The Case for P.S. 35

This article is from the archive of The New York Sun before the launch of its new website in 2022. The Sun has neither altered nor updated such articles but will seek to correct any errors, mis-categorizations or other problems introduced during transfer.

The New York Sun

On November 5 the Department of Education released single-letter grades for 1,200 schools claiming A’s and F’s would help parents make better decisions. Yet, all over New York, the grades have been either condemned or questioned, mostly because they rely too heavily on test scores, and do not even use that data well.

What has been discussed less, however, is the educational fallout from inaccurate grades. No good can come when schools that ought to be models for our city are labeled failing institutions.

A case in point is P.S. 35 on Staten Island. Parents love this school. Ninety-five percent of parents responding to the DOE survey said they were satisfied or very satisfied with their child’s education. P.S. 35 is part of a community, it has a stellar reputation, and what’s more, its roots go deep. Ask a neighbor if he can sing the Clove Valley Elementary song, and chances are, if he’s lived here long enough, he can.

But that counts for little with the DOE, so let’s look at the scores. In 2006, over 90% of poor children, as well as black and Latino students passed the state exams in math and reading.

In 2007, 98.3% of third, fourth, and fifth graders passed the math exam, and 86.6% passed the reading test. In fact, with about half its students eligible for free lunch, P.S. 35 has been among the top scoring schools in the city and the state for at least the past five years.

The DOE, however, gave this school an F.

How could that happen? With 85% of the grade based on test scores, one might expect an A. But the city used a one-size-fits-all growth model.

Growth models measure the difference in student scores from one year to the next. That’s good, but the DOE measured only one year of growth, and that’s not reliable. At P.S. 35, scores dropped a bit between 2006 and 2007, but in other years, they rose. And when scores are at the top, there’s no room to improve. That hurts schools like P.S. 35.

That’s a shame, not just for P.S. 35, but for the city, which could have learned from this school’s success.

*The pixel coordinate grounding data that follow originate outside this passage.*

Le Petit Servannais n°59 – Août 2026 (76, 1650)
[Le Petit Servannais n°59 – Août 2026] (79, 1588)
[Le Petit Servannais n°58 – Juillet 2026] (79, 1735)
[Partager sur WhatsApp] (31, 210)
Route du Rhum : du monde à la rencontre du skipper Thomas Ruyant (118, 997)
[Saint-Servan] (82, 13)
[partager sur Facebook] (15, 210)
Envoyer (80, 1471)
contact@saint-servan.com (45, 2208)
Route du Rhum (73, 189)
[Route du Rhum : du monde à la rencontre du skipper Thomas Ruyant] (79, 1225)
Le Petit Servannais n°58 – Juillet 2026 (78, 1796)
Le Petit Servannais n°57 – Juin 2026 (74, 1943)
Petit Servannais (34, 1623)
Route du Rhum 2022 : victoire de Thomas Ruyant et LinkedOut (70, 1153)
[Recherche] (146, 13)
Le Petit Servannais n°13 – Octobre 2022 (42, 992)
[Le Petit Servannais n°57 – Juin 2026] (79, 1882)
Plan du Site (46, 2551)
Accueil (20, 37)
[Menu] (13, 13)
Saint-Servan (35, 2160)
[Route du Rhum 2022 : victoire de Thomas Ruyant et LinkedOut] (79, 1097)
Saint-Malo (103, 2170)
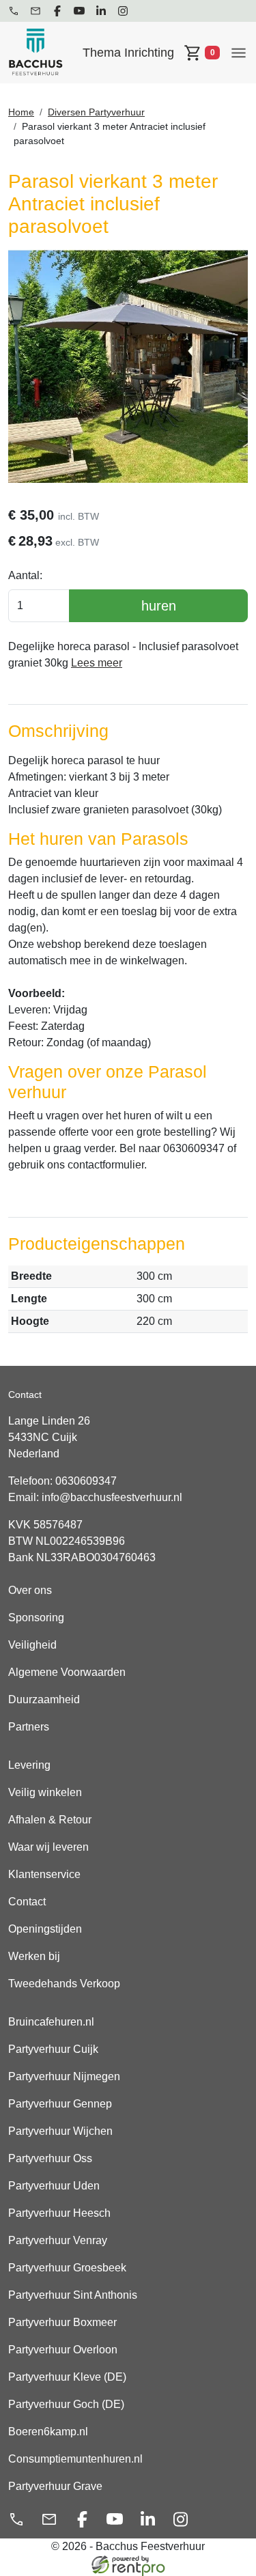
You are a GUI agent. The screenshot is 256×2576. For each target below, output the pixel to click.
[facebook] (57, 10)
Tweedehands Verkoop (64, 1983)
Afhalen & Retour (49, 1819)
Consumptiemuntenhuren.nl (75, 2459)
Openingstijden (45, 1929)
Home (21, 112)
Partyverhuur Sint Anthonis (72, 2295)
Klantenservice (44, 1874)
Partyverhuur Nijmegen (64, 2076)
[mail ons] (35, 10)
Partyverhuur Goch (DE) (66, 2404)
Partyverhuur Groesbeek (67, 2267)
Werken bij (34, 1956)
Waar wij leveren (48, 1847)
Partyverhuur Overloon (62, 2349)
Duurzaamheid (44, 1699)
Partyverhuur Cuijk (53, 2049)
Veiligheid (32, 1645)
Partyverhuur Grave (55, 2486)
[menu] (238, 52)
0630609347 (86, 1481)
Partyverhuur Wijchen (60, 2131)
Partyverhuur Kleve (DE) (67, 2377)
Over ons (30, 1590)
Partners (28, 1727)
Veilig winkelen (45, 1792)
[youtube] (79, 10)
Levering (29, 1765)
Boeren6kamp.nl (48, 2431)
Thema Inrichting (128, 52)
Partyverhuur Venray (57, 2240)
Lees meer (96, 663)
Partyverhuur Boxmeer (62, 2322)
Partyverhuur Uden (54, 2186)
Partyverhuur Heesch (59, 2213)
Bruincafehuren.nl (51, 2022)
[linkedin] (101, 10)
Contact (27, 1901)
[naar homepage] (35, 52)
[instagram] (122, 10)
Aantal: (25, 575)
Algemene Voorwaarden (67, 1672)
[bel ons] (13, 10)
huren (158, 605)
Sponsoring (36, 1617)
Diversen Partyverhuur (96, 112)
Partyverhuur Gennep (60, 2104)
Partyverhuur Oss (50, 2158)
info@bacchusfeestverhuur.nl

Success at P.S. 35 is not an accident. The staff has worked tirelessly to get kids focused and then inspire them to learn. When it comes to discipline, they pay close attention to the small stuff, set clear guidelines, and follow up when children misbehave. And when it comes to instruction, P.S. 35 got a little lucky.

When the DOE began imposing lockstep instruction, it was among the schools exempted from the rule. Freed from the city’s micromanagement, the school was able to keep its focus on history, science, and the arts.

Things are not perfect at P.S. 35, but this is a great school. Now, the DOE says something is rotten here, and my gloomy guess is they will want to set it right.

Like all failing schools, P.S. 35 must create an action plan for change. Rather than seeing its strong culture and curriculum flourish citywide, we are more likely to see it snuffed out in the name of improving a place that the DOE doesn’t think works.

P.S. 35 is not the only city school that received a problem grade. On Staten Island alone several top scoring schools received either F’s or D’s. I.S. 34, one of the city’s finest middle schools, received a D. Students transfer here from schools the state has labeled “persistently dangerous.” But of the 11 schools so labeled, nine got higher scores than I.S. 34.

I know 20 schools on Staten Island. Most of the grades for those schools don’t feel right.

Single grades for complex institutions rarely do feel right. At a minimum, the DOE must take into account data from several years.

More fundamentally though, parents and schools need to know what the DOE intended to provide — the information that will allow them to make informed decisions. Test scores are an important part of that, but only a part.

Parents want to know if kids are safe in school and if their classes are too big. They want to know about the chorus and the band. And finally, they want to know if this school will have the ability to think past the tests and broaden the universe of low-achieving, high-achieving, and all those middle kids.

P.S. 35 would have stood up well to exactly those questions.

Ms. Bennett, a New York City high school teacher for 18 years, regularly contributes to the blog edwize.org.